[Pixel coordinate grounding data]
:::

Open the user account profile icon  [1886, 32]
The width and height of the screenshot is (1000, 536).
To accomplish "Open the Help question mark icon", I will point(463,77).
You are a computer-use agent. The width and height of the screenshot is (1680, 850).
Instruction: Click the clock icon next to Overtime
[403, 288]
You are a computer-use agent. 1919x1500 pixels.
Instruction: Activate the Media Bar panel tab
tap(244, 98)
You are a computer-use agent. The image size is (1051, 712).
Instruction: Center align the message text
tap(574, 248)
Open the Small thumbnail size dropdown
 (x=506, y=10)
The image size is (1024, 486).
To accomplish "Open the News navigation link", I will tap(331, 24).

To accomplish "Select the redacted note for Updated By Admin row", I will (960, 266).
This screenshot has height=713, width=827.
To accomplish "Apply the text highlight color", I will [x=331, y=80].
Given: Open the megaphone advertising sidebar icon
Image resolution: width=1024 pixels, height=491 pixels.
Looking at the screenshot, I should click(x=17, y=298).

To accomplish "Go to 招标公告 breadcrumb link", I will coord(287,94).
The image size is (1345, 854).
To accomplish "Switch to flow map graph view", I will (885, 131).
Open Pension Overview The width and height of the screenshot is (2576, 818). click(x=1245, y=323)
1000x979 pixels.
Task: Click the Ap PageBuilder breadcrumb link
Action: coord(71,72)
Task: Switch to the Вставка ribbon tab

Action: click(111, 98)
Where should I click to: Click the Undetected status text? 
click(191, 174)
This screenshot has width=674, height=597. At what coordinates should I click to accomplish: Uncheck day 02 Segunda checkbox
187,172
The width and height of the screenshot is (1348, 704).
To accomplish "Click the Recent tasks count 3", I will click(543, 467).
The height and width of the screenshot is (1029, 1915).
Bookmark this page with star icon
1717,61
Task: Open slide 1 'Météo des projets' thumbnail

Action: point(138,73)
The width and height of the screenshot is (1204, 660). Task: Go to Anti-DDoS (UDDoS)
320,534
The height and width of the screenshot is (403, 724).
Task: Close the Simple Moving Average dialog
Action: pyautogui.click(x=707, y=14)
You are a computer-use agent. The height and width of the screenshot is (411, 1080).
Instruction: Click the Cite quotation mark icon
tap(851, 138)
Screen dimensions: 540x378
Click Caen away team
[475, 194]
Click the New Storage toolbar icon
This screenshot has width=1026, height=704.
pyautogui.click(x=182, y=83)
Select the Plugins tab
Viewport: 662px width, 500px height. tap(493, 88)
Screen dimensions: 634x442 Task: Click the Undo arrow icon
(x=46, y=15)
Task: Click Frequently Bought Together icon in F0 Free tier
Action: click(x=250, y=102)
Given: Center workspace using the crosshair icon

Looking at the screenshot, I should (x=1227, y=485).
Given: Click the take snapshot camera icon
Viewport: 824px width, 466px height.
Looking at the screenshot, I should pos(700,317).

:::

### [What this task involves]
Only the lines from the beginning of the entries through the line bearing "You are a computer-use agent. The width" should be returned, each exactly as written.

### [Task solution]
Open the user account profile icon  [1886, 32]
The width and height of the screenshot is (1000, 536).
To accomplish "Open the Help question mark icon", I will point(463,77).
You are a computer-use agent. The width and height of the screenshot is (1680, 850).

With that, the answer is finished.